Этот медовый месяц, мягко говоря, был довольно странным. Мы лишний раз убеждаемся в том, что для Марии карьера была превыше всего. Впрочем, она и сама этого не отрицала: «У меня не было личной жизни. Актриса должна принадлежать своему искусству…»
И это было правдой… до встречи с Онассисом. Однако всему свое время. А пока Мария, дрожа от нетерпения поскорее пережить новые музыкальные впечатления, в приподнятом настроении направлялась на пароходе в Южную Америку. Но молодая женщина не забывала и своего Титта, которого оставила на причале в порту Генуи.

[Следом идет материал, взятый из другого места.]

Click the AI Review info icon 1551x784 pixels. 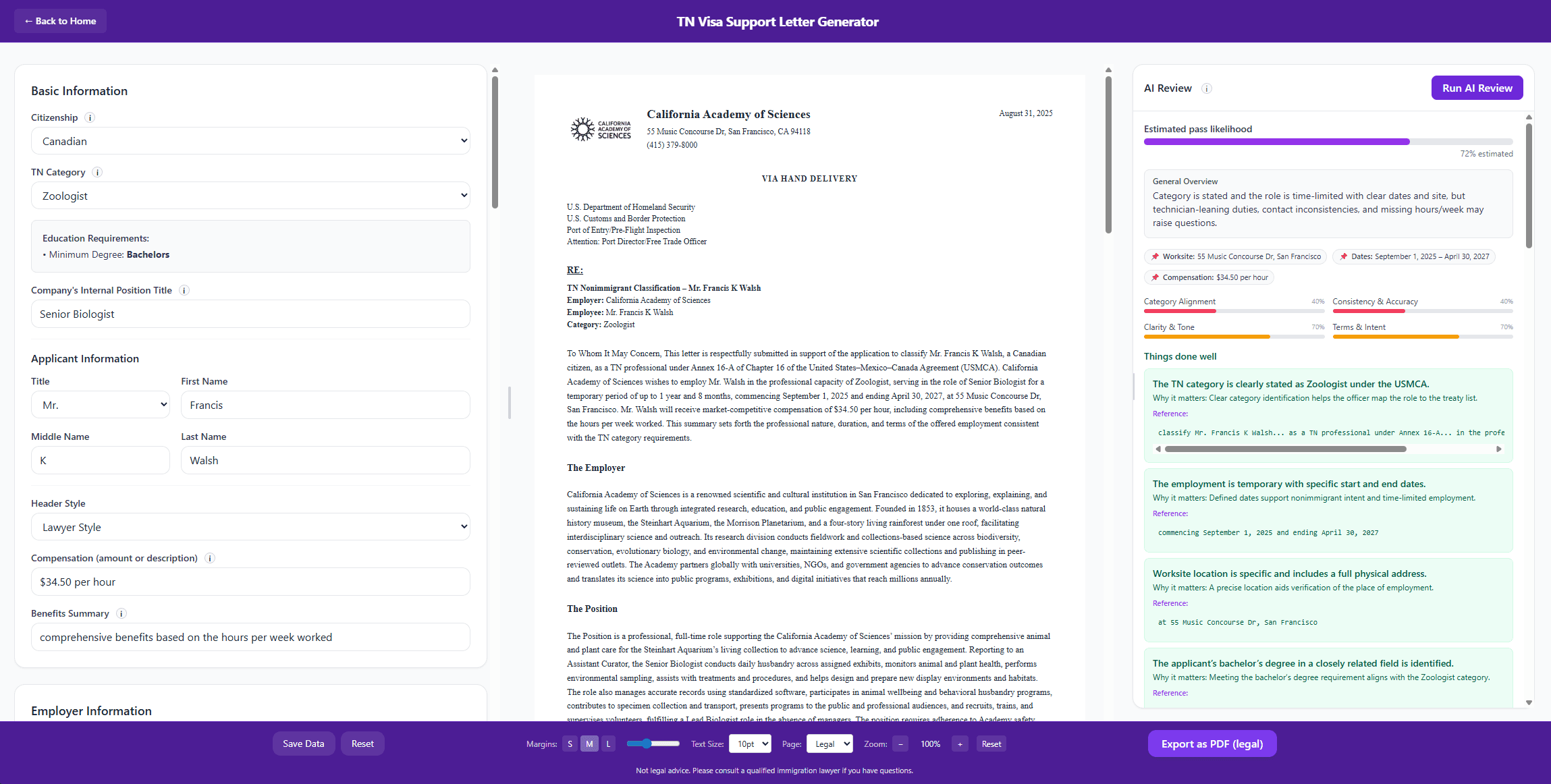[x=1207, y=88]
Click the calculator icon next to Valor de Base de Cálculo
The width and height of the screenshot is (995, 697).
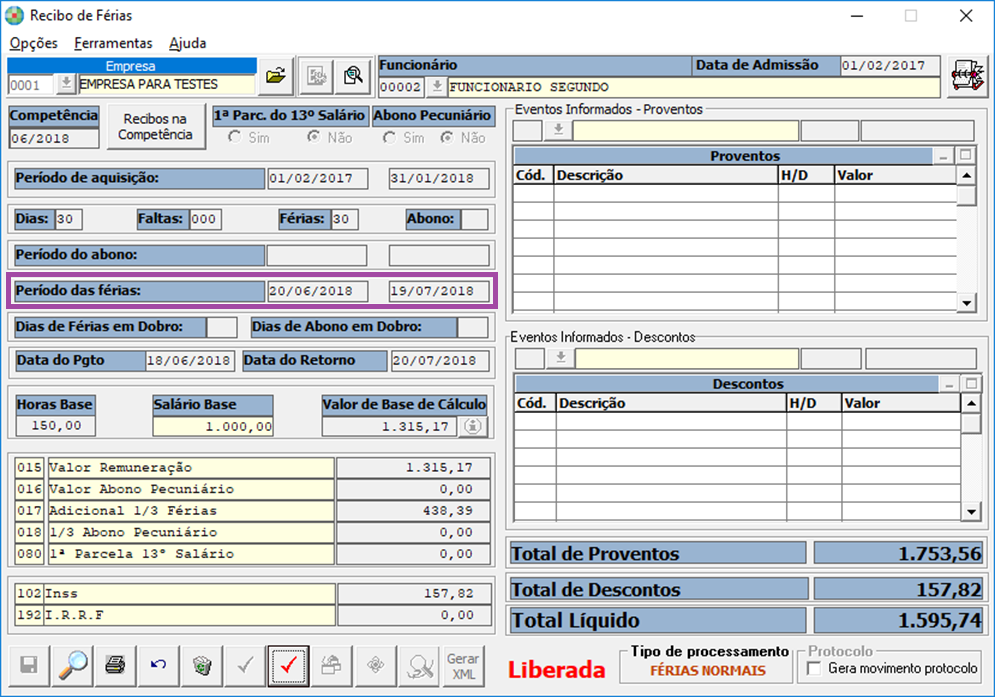(x=473, y=427)
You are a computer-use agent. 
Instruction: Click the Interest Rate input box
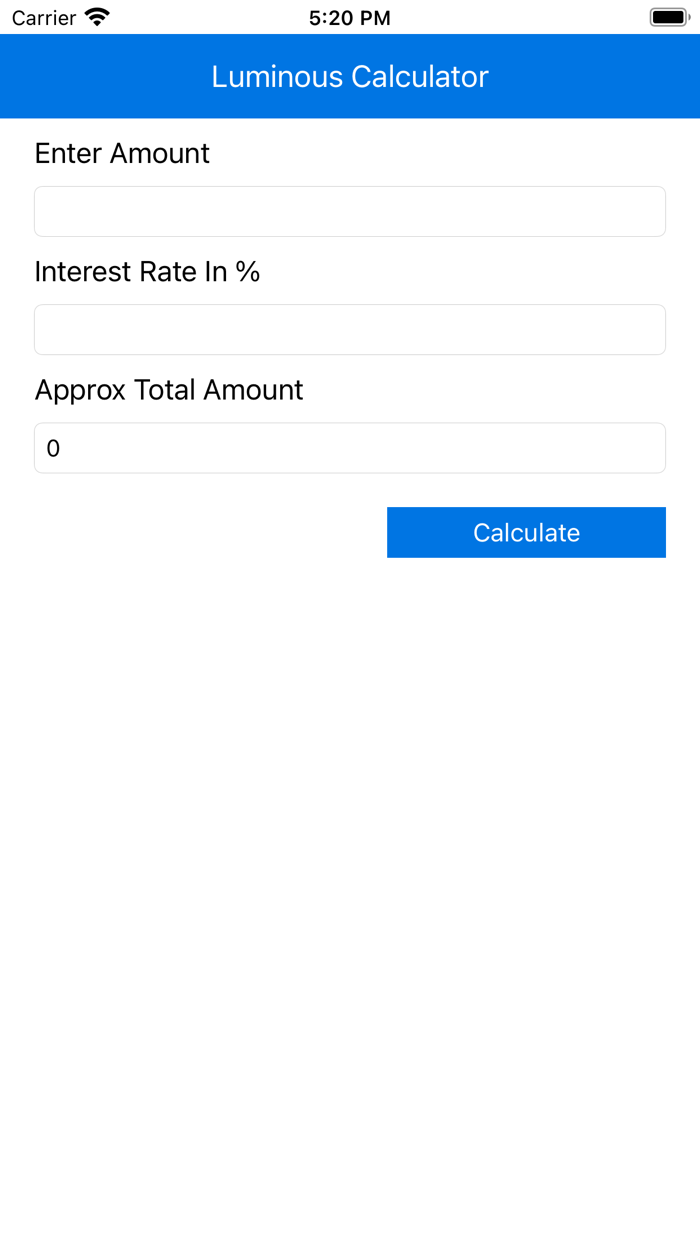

Она отправляла ему одно нежное послание за другим, на что впоследствии будет ссылаться Баттиста, уподобляясь нанимающемуся на работу служащему, предъявляющему рекомендательные письма. Мы можем процитировать отрывки из них:
«Мой Баттиста, почему ты отпустил меня? Надеюсь, ты больше не позволишь мне уехать так далеко и так надолго. Помни, любимый, что я по-настоящему живу только тогда, когда ты рядом со мной».
Или вот еще:
«Любовь моя, моя любовь, моя великая любовь! Похоже, что Бог решил покарать меня за любовь к тебе. Почему я должна находиться в разлуке с тобой в то время, как я не могу жить без тебя?..»
Столь нежные признания могут навести на мысль о том, что Мария испытывала к Баттисте самые пылкие чувства. Однако следует учитывать вообще склонность певицы к высокопарным высказываниям. В обычной жизни она продолжала вести себя так, словно находилась на сцене. В действительности же, как однажды признался мне Марио дель Монако, путешествовавший на том же пароходе вместе с Марией, она пребывала в отличном настроении, шутила с коллегами, с помощью Туллио Серафина усердно изучала партитуру «Травиаты». И вовсе не потому, что должна была петь в этой опере, а просто так, «для души»… Короче говоря, на протяжении всего путешествия она никому не портила настроения и не играла роль женщины, льющей слезы из-за разлуки с любимым мужем, даже несмотря на то, что погода отнюдь не была благоприятной, и Мария много дней страдала от морской болезни.
Впрочем, когда она спускалась с трапа в Буэнос-Айресе, у нее был весьма усталый вид. К тому же у нее вновь обострилось сердечно-сосудистое заболевание. И понятно, что, вынужденная петь в таком состоянии на первом представлении оперы «Турандот» в театре «Колон» 20 мая, она не набрала привычных ей очков. Критик в «Насьоне» — крупнейшем издании Буэнос-Айреса — отметил, что она преодолела огромные трудности, однако не затмила в этой роли своих знаменитых предшественниц. Он восхитился ее средним регистром голоса, но отметил «несколько форсированных высоких звуков» — упрек, который уже однажды высказывался в адрес Марии и будет высказываться еще не раз. Вместе с тем критик, без сомнения, был очарован ее артистическим мастерством, поскольку добавил в своей заметке: «Однако, бесспорно, она искупает все своим магнетическим присутствием».
17 июня, исполняя партию Нормы, Каллас уже объединила в восторженном порыве и зрителей, и критиков. Она выступила с блеском и как певица, и как драматическая актриса. В этот вечер ее репутация звезды мировой величины поднялась на новую высоту, а роль Нормы превратилась для нее в амулет, приносивший успех за успехом на протяжении многих лет.
2 июля она исполнила Аиду на сцене все того же театра «Колон», а 9-го спела на аргентинском телевидении и могла наконец вернуться в старую добрую Европу… к своему старому мужу.